This is more of a conceptual question rather than a methodological one I guess.
Let's assume that we have a dataset coming from a questionnaire and after some feature scaling we run a PCA to reduce the dimentionality. The results indicate that we need "a lot of" principal components (let's say close to the original number of questions) in order to capture let's say 80% of the variability. What would that indicate? What are the most probable scenarios?
- The questionnaire needs smarter questions so that more info is captured by fewer questions?
- The population consists of very complicated individuals?
- Some questions (let's say the ordinal ones) require more levels?
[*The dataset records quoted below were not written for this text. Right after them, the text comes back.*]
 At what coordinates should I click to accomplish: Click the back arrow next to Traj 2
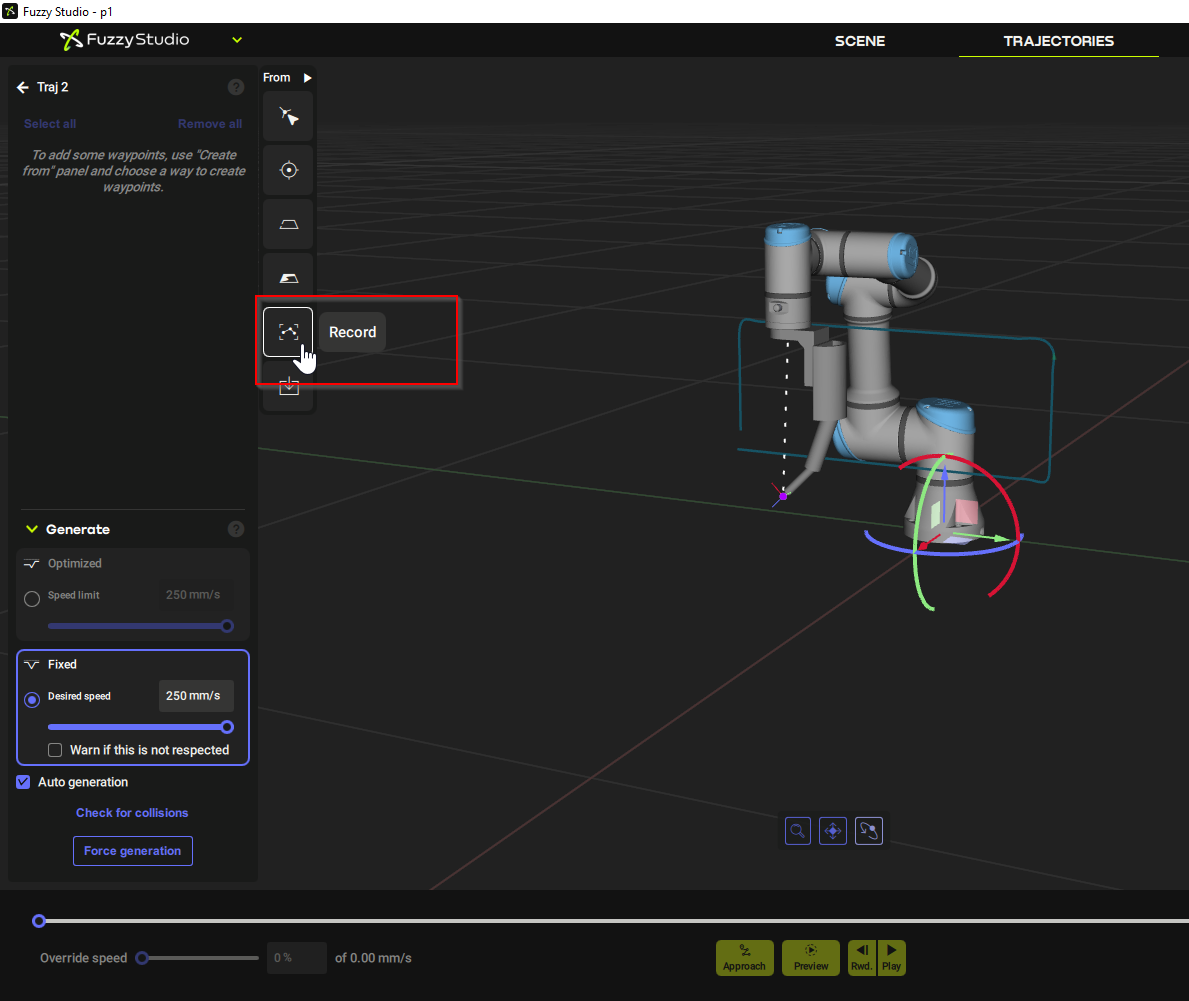click(22, 87)
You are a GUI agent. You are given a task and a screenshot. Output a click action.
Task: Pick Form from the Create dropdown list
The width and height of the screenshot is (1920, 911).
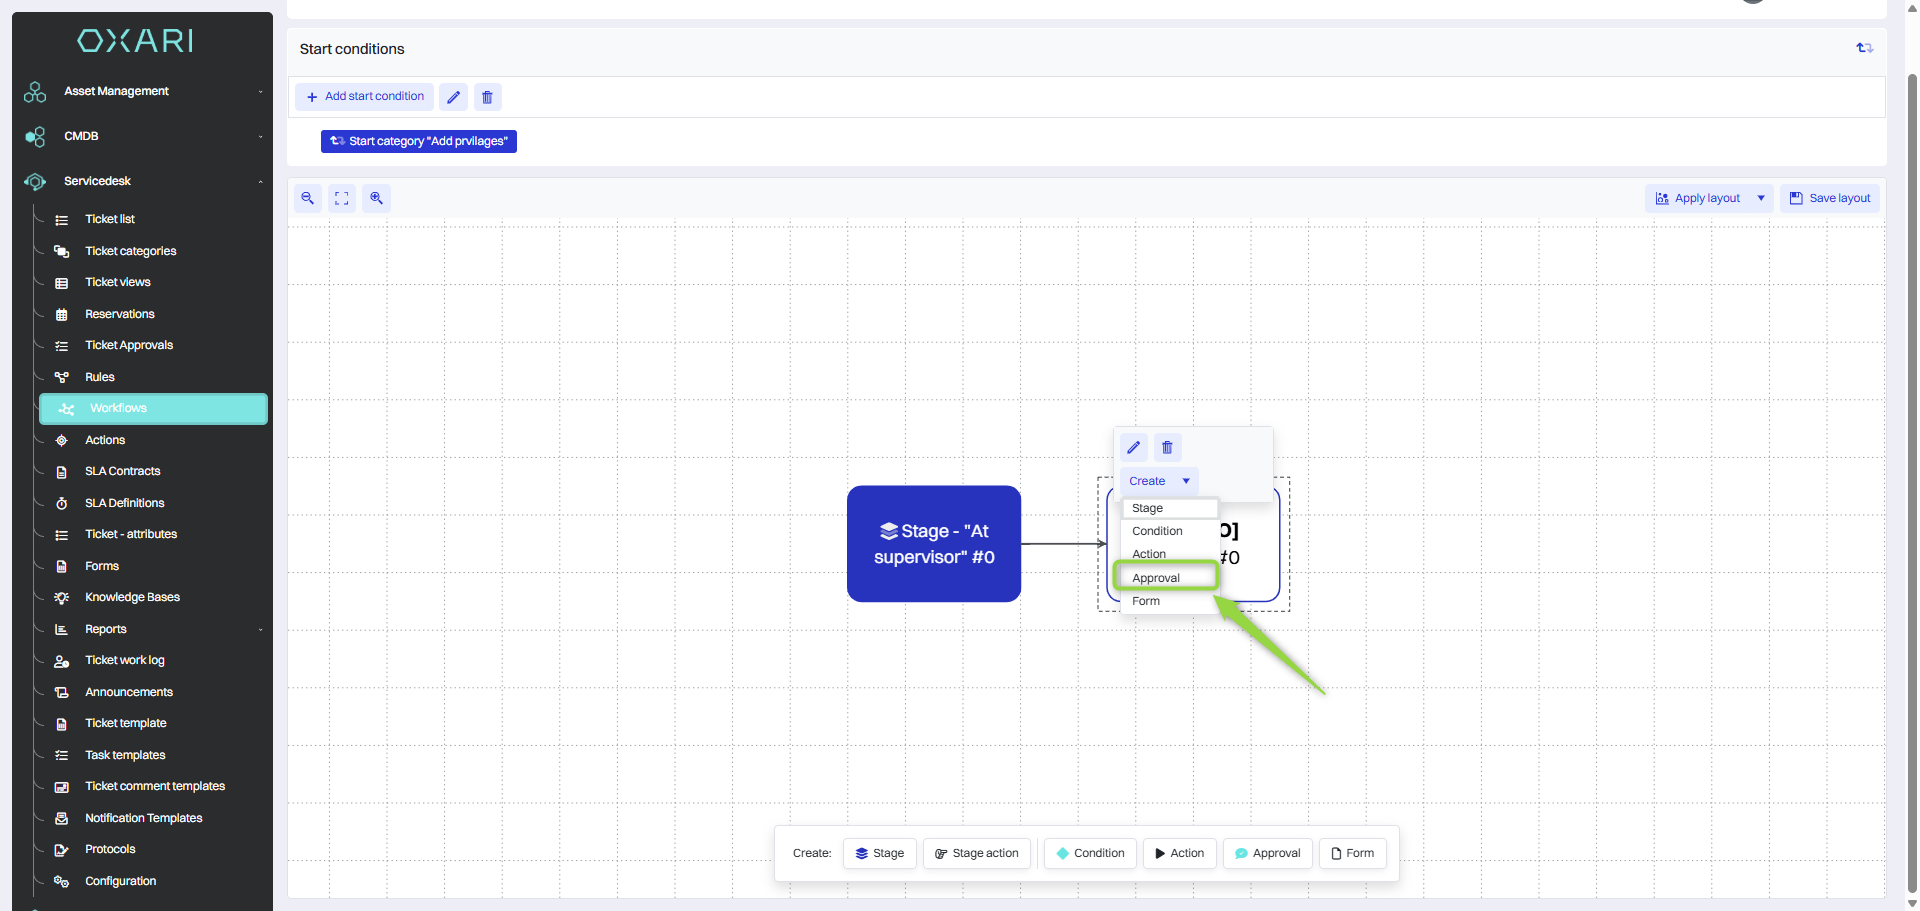pos(1146,601)
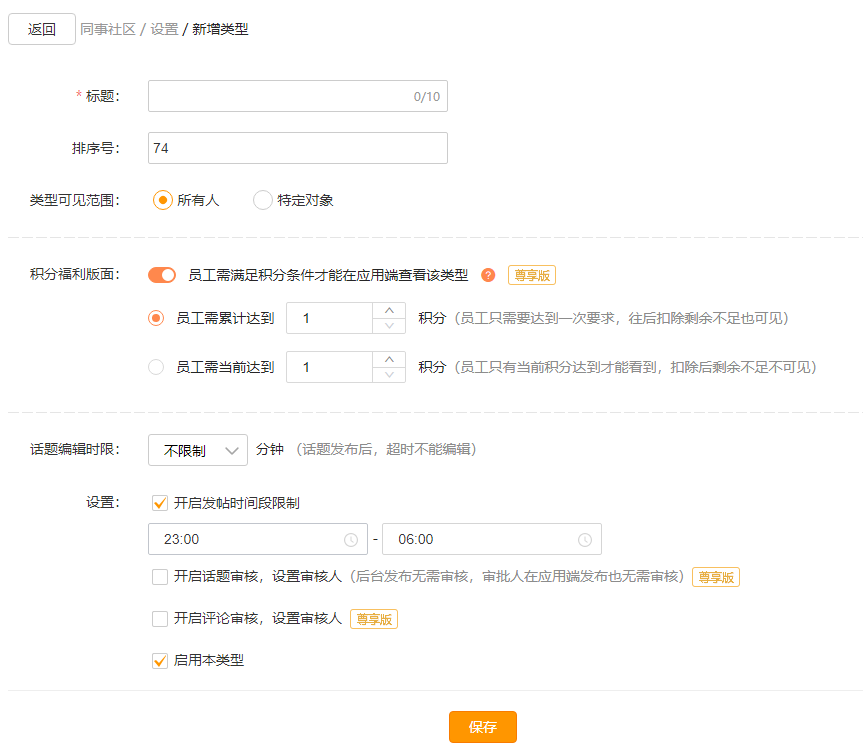Uncheck 开启发帖时间段限制 checkbox

pos(160,503)
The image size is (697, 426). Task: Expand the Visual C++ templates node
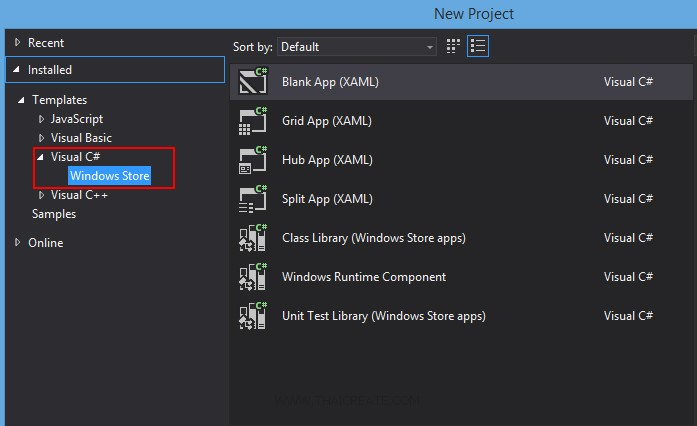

Edit: Some additional details about the project
The population we are investigating are all the existing customers of a specific platform. Our random sample consists of approximately 4.2K individuals from the population who answered a questionnaire of ~80 questions (behavioural, personality, preferences etc). The objective is to i) understand the persona/behavioural groups that exist in our customer database ii) collect some golden questions to be able to classify more users afterwards without having to ask them all 80 questions again. Most of these questions are ordinal and some of them are categorical.
I've already done an initial clustering using PAM and Gower's distance but I wanted to look deeper and try more stuff. My plan is to run a Hierarchical K-means clustering after a PCA and then try some SOMs as well. My plan afterwards is to train a classification model to be able to classify the future users.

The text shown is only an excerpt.